No $push here, hurray!

aggregate([{ "$group" : { "_id" : "$_id", "__agg0" : { "$sum" : "$TotalAmount" } } }, { "$project" : { "Id" : "$_id", "TotalAmount" : "$__agg0", "_id" : 0 } }])

No $push here, hurray!

Output when executed with LinqV3:

test.test.Aggregate([{ "$project" : { "_v" : "$Lines", "_id" : 0 } }, { "$unwind" : "$_v" }, { "$group" : { "_id" : "$_v.ItemId", "_elements" : { "$push" : "$_v" } } }, { "$project" : { "_id" : "$_id", "TotalAmount" : { "$sum" : "$_elements.TotalAmount" } } }])

Uses $push :(

test.test.Aggregate([{ "$group" : { "_id" : "$_id", "__agg0" : { "$sum" : "$TotalAmount" } } }, { "$project" : { "_id" : "$_id", "TotalAmount" : "$__agg0" } }])

No $push here, hurray!

Thank you for reporting this issue and for the very complete information to reproduce it.

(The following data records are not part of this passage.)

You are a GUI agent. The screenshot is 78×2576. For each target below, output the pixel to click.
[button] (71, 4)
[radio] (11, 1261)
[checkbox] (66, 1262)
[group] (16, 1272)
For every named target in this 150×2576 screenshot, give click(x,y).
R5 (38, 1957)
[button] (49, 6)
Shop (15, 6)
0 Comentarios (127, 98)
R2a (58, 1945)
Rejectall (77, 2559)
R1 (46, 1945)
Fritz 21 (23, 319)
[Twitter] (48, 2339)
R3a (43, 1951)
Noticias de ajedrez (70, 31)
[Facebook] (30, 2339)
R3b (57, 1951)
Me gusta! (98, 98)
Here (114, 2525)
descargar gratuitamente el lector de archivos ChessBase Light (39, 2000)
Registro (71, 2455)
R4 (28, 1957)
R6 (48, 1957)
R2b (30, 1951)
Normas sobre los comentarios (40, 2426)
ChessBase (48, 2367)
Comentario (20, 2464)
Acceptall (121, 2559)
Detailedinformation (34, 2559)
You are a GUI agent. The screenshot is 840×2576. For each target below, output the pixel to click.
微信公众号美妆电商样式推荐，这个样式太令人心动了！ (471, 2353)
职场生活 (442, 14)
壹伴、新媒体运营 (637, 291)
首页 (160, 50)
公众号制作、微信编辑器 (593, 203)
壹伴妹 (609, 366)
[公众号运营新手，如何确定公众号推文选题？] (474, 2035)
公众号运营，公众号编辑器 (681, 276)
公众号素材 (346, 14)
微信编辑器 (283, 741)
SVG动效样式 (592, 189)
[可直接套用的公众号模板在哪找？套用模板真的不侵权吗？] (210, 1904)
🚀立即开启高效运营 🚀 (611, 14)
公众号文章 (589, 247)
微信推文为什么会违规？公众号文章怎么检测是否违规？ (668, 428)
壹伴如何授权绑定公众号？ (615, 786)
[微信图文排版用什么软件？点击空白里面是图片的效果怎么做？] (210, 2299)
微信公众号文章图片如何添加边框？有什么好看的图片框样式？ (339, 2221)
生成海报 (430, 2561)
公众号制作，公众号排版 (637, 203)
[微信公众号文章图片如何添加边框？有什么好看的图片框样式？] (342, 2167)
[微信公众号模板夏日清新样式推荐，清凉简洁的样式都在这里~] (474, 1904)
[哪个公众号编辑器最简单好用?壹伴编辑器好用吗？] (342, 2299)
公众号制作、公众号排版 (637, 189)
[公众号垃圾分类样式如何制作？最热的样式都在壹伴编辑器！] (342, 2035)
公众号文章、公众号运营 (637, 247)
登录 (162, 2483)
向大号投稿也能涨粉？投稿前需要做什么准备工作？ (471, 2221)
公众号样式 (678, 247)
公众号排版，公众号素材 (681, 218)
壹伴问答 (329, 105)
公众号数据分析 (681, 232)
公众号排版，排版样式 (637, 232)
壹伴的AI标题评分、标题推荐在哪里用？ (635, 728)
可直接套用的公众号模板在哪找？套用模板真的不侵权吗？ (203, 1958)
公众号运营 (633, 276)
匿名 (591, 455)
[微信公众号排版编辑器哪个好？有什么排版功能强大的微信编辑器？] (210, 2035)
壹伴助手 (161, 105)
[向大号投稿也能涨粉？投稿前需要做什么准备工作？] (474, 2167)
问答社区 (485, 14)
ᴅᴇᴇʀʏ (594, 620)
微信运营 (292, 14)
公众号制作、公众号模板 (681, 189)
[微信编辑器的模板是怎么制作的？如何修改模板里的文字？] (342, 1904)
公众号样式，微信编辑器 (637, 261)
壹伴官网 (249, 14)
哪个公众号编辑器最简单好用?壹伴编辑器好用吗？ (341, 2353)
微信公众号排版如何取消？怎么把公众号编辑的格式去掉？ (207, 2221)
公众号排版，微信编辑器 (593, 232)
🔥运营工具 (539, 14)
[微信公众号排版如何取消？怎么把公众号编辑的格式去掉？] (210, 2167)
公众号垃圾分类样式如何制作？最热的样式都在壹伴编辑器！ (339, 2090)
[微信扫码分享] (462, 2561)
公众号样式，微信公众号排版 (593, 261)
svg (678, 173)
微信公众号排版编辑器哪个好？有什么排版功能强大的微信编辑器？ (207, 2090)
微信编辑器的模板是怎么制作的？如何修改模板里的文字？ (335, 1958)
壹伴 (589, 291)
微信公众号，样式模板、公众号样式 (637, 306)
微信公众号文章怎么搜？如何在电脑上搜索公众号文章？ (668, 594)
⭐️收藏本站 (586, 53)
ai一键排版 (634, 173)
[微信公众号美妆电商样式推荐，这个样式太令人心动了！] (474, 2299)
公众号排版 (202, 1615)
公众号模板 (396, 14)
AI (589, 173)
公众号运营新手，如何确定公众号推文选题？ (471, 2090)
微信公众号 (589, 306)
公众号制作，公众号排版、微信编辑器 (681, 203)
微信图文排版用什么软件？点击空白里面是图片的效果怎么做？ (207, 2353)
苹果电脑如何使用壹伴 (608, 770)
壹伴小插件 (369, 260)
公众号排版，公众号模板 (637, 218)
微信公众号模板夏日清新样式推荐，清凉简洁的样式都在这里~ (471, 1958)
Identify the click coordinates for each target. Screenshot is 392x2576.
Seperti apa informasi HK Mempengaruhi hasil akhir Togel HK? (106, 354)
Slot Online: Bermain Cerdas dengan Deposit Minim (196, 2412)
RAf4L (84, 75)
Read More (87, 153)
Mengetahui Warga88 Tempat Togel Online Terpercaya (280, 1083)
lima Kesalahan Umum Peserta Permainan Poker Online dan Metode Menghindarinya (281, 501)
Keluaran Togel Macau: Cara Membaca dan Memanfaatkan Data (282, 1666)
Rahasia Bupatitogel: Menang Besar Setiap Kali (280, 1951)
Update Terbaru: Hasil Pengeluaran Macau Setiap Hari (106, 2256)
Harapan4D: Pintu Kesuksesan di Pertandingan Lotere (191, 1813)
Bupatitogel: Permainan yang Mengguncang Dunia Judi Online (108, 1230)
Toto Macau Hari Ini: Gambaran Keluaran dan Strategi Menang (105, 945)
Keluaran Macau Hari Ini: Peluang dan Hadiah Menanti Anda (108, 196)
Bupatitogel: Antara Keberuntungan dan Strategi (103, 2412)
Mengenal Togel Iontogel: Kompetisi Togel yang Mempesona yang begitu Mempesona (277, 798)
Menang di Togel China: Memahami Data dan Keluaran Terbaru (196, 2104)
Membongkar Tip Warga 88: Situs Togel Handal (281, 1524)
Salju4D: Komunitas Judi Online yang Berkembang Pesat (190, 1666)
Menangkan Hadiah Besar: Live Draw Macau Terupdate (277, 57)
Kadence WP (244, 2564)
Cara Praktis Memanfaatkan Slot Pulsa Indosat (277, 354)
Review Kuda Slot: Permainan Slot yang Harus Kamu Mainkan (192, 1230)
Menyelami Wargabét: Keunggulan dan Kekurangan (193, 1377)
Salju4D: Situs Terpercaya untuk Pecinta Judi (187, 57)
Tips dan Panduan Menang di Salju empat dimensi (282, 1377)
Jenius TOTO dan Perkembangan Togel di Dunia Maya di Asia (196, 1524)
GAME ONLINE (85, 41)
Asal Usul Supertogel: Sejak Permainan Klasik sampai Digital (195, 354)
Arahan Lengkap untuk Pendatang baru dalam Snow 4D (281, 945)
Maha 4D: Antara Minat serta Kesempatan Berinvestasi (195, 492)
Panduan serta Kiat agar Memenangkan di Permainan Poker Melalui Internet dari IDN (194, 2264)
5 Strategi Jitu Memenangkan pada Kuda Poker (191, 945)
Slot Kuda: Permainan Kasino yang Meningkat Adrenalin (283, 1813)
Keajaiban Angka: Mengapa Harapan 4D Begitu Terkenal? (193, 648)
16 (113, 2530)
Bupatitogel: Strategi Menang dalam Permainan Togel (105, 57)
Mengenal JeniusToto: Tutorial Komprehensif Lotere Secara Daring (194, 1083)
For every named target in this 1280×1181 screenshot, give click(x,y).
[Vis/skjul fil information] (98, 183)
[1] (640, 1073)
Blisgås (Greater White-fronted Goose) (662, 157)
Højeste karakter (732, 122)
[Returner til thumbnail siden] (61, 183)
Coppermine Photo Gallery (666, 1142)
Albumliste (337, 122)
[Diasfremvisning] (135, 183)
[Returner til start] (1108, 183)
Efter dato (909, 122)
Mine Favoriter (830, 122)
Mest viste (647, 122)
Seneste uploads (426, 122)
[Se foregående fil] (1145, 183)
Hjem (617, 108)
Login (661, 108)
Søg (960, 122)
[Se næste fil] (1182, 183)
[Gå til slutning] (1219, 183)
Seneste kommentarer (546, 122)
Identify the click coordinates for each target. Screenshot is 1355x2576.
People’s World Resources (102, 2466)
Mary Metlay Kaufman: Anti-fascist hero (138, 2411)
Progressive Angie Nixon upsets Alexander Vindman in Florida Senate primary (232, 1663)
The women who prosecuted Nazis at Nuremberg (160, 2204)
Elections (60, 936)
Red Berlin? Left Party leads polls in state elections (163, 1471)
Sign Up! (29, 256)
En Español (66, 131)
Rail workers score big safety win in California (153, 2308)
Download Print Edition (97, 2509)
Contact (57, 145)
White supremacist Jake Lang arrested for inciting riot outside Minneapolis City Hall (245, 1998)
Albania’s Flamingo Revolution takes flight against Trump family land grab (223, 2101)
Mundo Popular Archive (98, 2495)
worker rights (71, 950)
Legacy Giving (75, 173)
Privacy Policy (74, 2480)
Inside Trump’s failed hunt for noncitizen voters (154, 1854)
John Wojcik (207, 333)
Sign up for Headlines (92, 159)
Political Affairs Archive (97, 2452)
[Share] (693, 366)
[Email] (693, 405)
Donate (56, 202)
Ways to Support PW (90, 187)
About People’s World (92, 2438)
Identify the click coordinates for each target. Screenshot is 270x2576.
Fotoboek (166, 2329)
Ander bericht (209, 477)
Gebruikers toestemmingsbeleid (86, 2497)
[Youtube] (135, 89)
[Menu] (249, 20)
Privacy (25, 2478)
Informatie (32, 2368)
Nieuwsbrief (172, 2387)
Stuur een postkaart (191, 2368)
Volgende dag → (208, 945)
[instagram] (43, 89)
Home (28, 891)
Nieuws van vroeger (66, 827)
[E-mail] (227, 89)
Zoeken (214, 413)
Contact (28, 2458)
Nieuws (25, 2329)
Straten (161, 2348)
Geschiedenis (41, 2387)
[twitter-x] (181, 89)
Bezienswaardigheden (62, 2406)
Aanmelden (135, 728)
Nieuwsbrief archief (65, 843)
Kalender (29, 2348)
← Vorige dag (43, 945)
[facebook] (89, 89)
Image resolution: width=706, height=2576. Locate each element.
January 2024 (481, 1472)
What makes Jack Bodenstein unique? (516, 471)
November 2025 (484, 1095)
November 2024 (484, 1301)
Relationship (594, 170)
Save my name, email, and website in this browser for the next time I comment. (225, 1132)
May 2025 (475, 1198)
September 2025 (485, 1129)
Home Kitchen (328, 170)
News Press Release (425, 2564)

I am able to reproduce this using your example code.

I have created a JIRA ticket for this issue:

https://jira.mongodb.org/browse/CSHARP-4468

Please follow the JIRA ticket for further information.

@Robert_Stam Is it possible to specify AllowDiskUsage: true in case of such slow performance queries for LINQ V2 or V3 as workaround? Or do I have to rewrite them from LINQ to .Aggregate()?